▶ **Task description**
Skipping all pictures, print exactly the lines below from the one with "Screen dimensions: 800x640" through the final line.

▶ **Record extracts**

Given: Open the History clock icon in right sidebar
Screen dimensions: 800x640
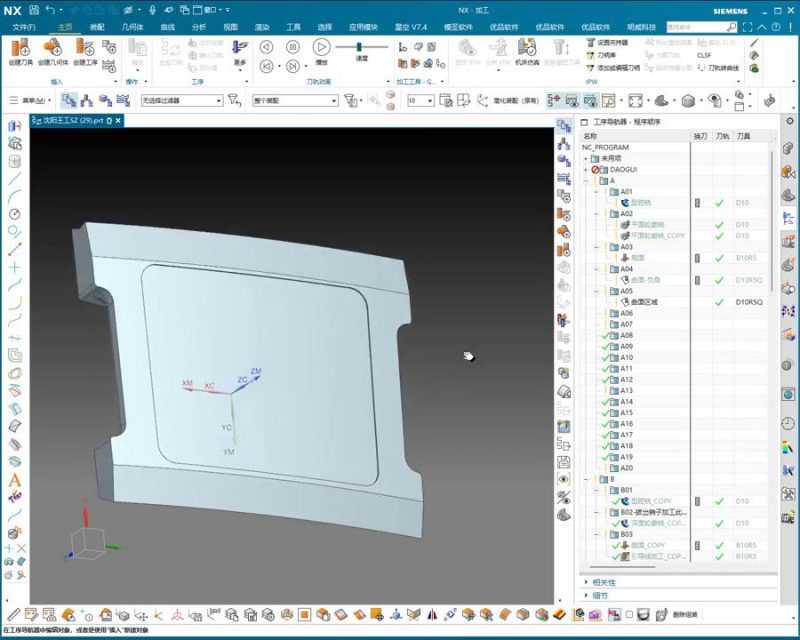Looking at the screenshot, I should point(788,422).
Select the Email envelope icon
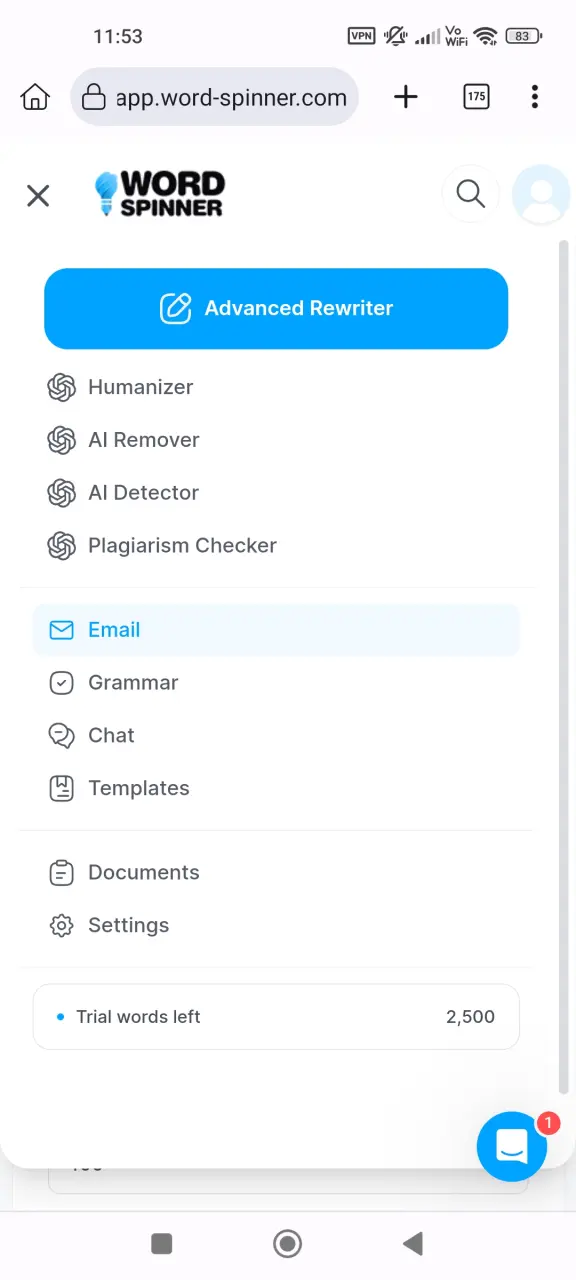The height and width of the screenshot is (1280, 576). click(x=62, y=630)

▶ **Expected answer**
Screen dimensions: 800x640
Looking at the screenshot, I should point(788,422).
Select the Email envelope icon
The height and width of the screenshot is (1280, 576). click(x=62, y=630)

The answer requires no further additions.